While we're here in Taiwan, we're trying to go on as many outings as possible. One of the most awesome outings I went on was a great adventure, but so spontaneous that I didn't have my camera with me to document it. We explored and went places that we weren't sure if we were allowed to go. We got as close to the statue of liberty as we could. It sits atop a building that looks as if it will fall apart at any moment. We also went up in the tallest building in Keelung, which is only 33 floors high, and we only got to the 32nd. The tallest building in the world is in Taipei, which is about 45 minutes away. It's the Taipei 101, 101 floors. I haven't been, but I know the viewing level is around the 85th floor, though there are rumors that you can go to the 92nd. They never let you to the real top of these kind of buildings, I learned that in Chicago.
And now for the adventures I did document. All the info girls went out for dinner Sunday night to celebrate Kaylee because it was her last day with us. Caz had been to a restaurant earlier and decided we could all go there since it was close and reasonably priced. She said that the sign said "Family Steakhouse" on it, and it was the only sign in that area with English writing so it stood out. We couldn't find it. We asked people if they knew where it was and they had no idea what we were talking about. We finally did get to it, though. Turns out, the sign actually says "Familp Steakhouse." Maybe that's what the confusion was...

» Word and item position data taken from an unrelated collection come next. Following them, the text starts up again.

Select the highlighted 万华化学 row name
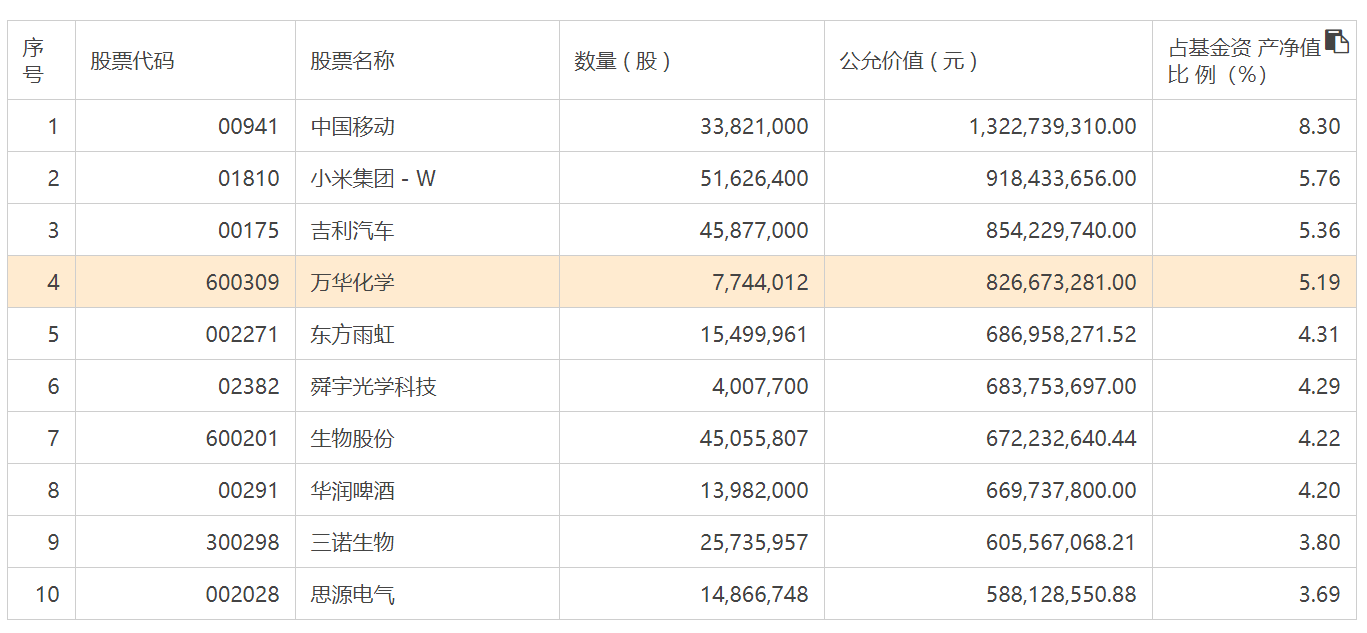point(352,283)
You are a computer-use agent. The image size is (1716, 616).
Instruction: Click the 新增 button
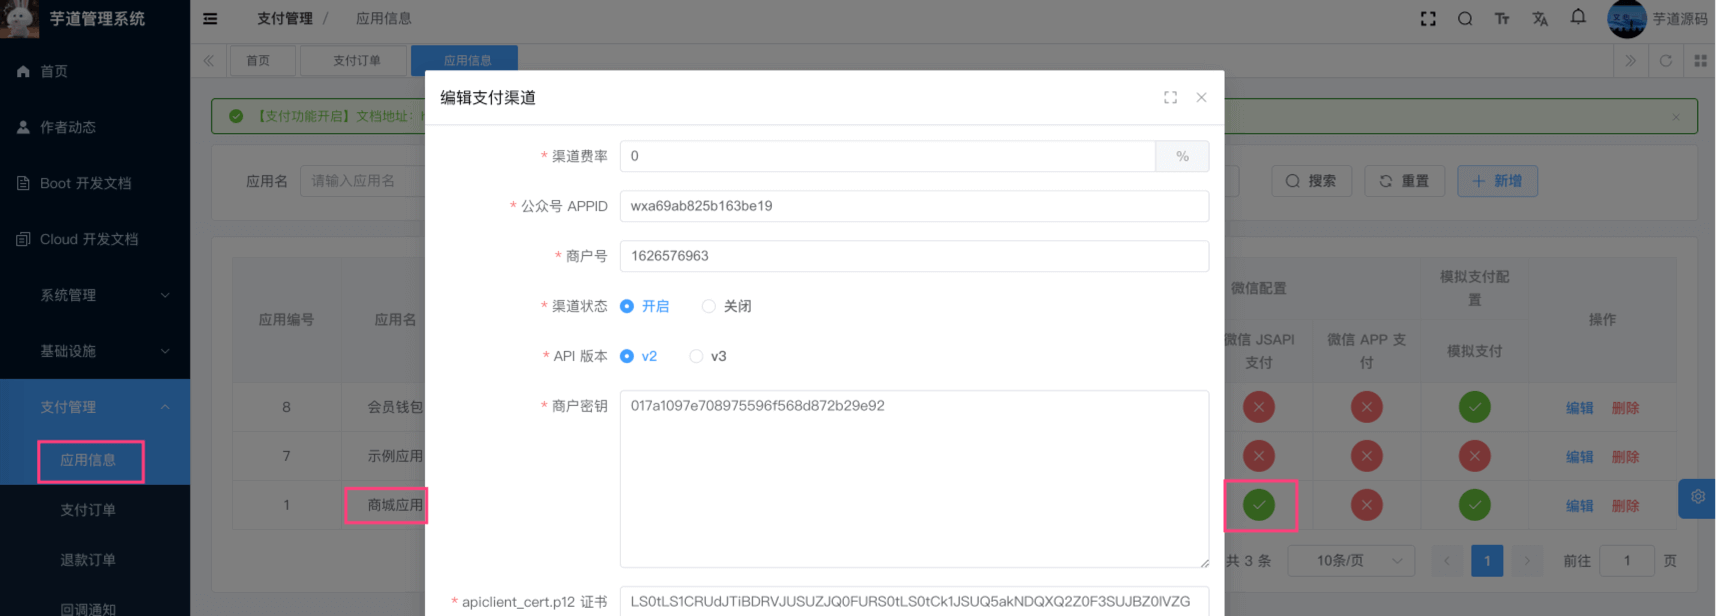tap(1497, 181)
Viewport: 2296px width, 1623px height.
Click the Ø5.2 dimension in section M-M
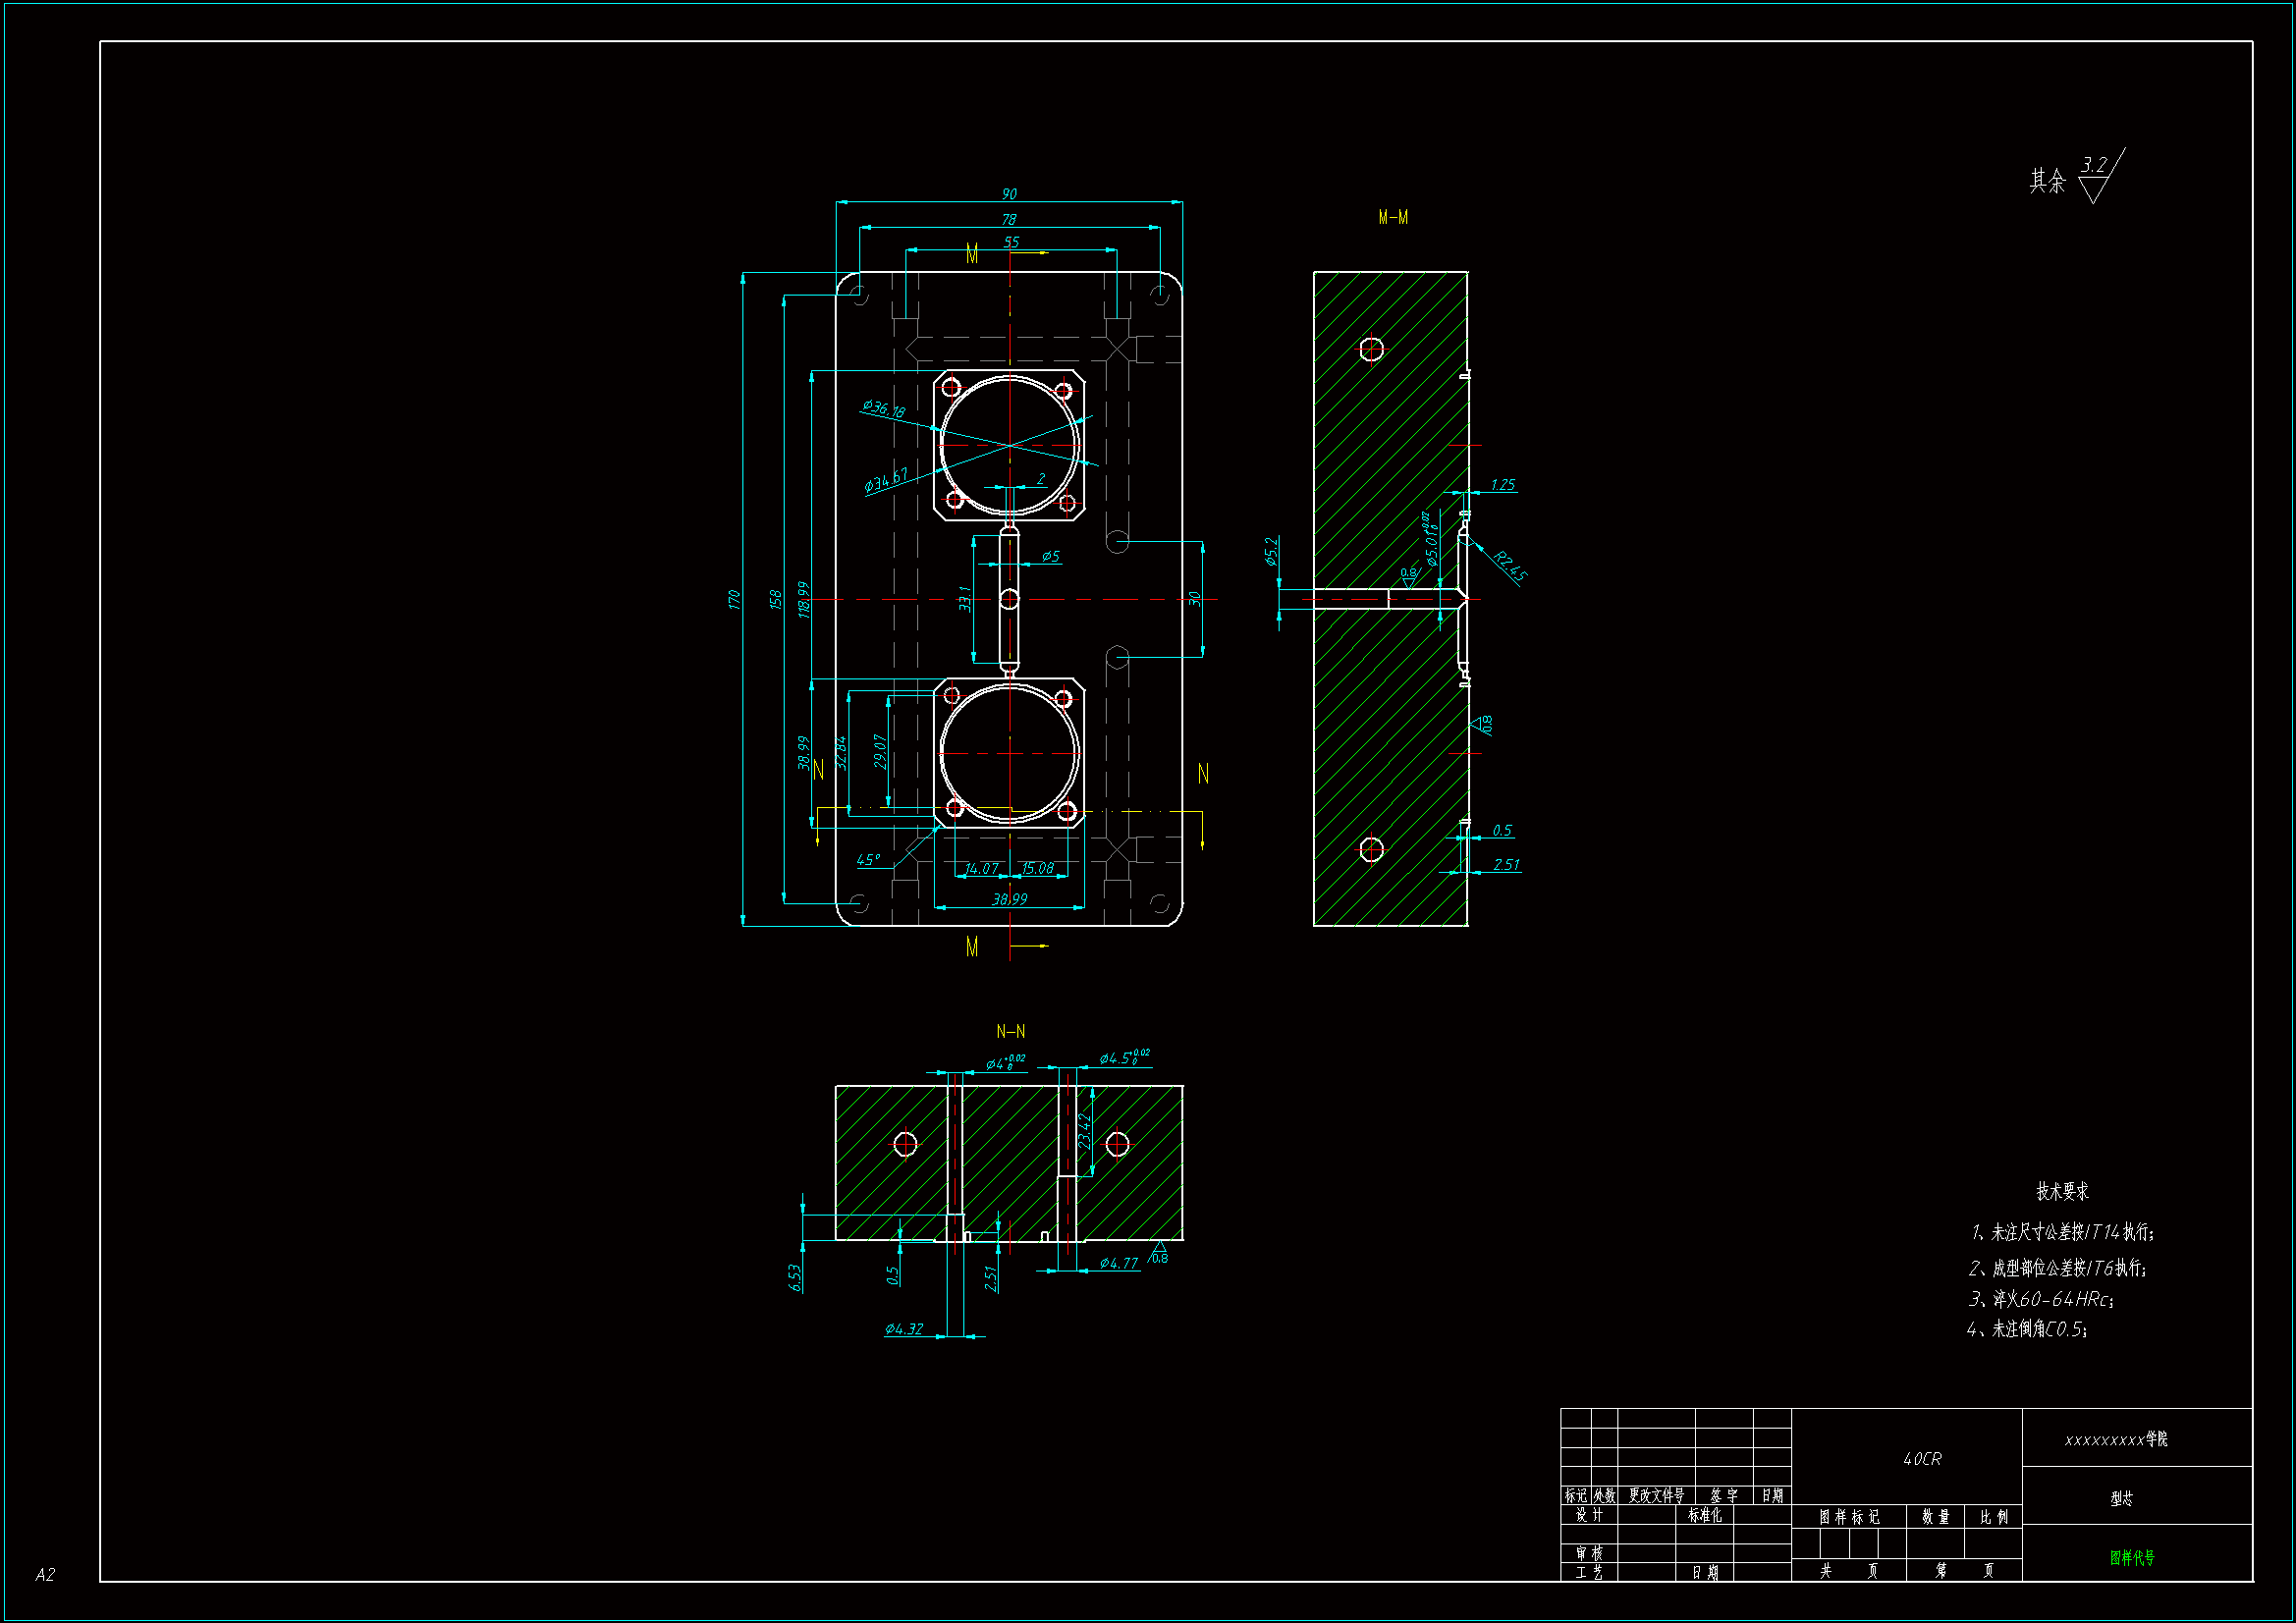coord(1271,552)
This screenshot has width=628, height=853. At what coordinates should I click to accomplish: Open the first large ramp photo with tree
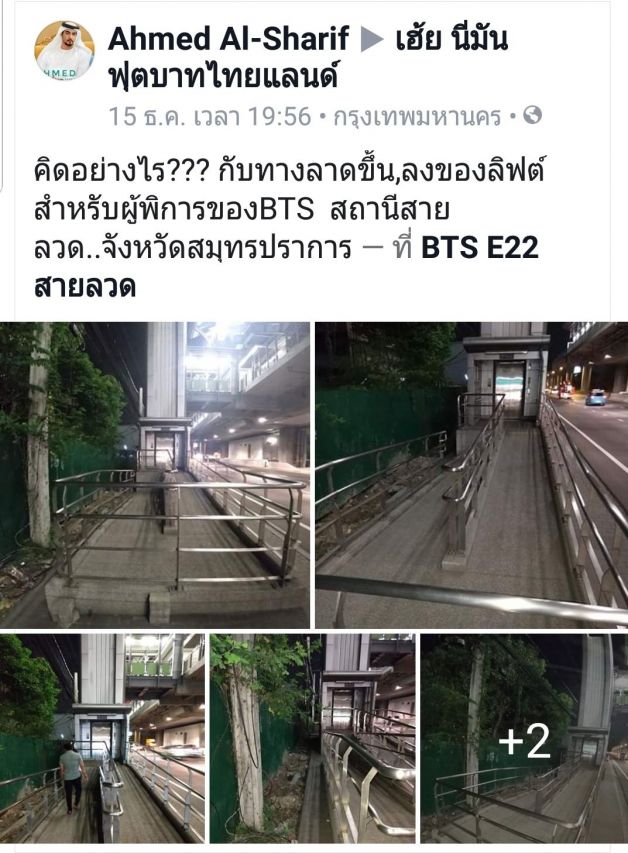(x=155, y=475)
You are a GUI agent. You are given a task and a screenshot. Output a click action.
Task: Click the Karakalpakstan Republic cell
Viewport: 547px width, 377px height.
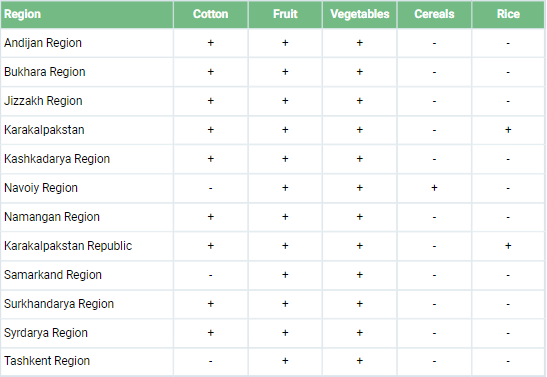click(x=87, y=246)
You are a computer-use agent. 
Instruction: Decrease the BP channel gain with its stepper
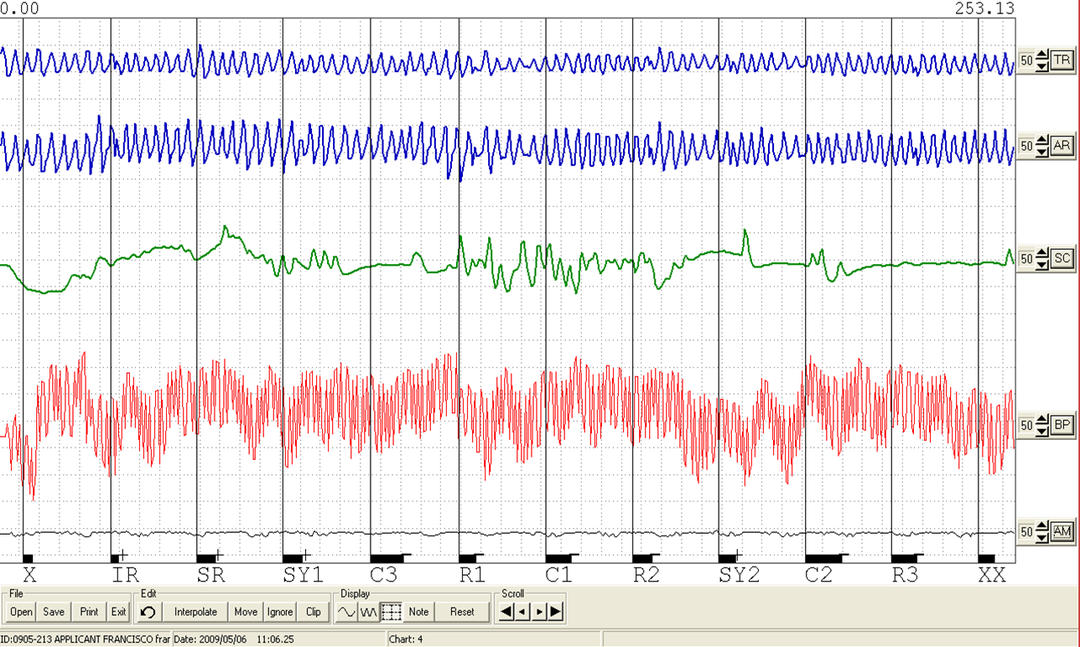1041,430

But my favorite part of the Familp Steakhouse was not the fact that they use a p instead of a y. It was the open/closed sign. The open side:
The closed side:
At least, I assume it was something like an open/closed sign. It was in the front window. We think it's a good business plan. Either you're running the business or you're drinking tea. What else is there in life that's worth doing? ;)
The next day, I went out again, in search of an adventure. There is a hill nearby with temples on top, which we can see from the ship. So, we went out to find out. We did find it, and a Martyr's Shrine. The Martyr's Shrine had lots of dragons on top of it, which are way cool! I love these dragons!
To get to these temples, you have to be very dedicated. There are tons of stairs. So after a brief rest at the shrine to recover, we continued up the stairs to the temple. It is beautiful!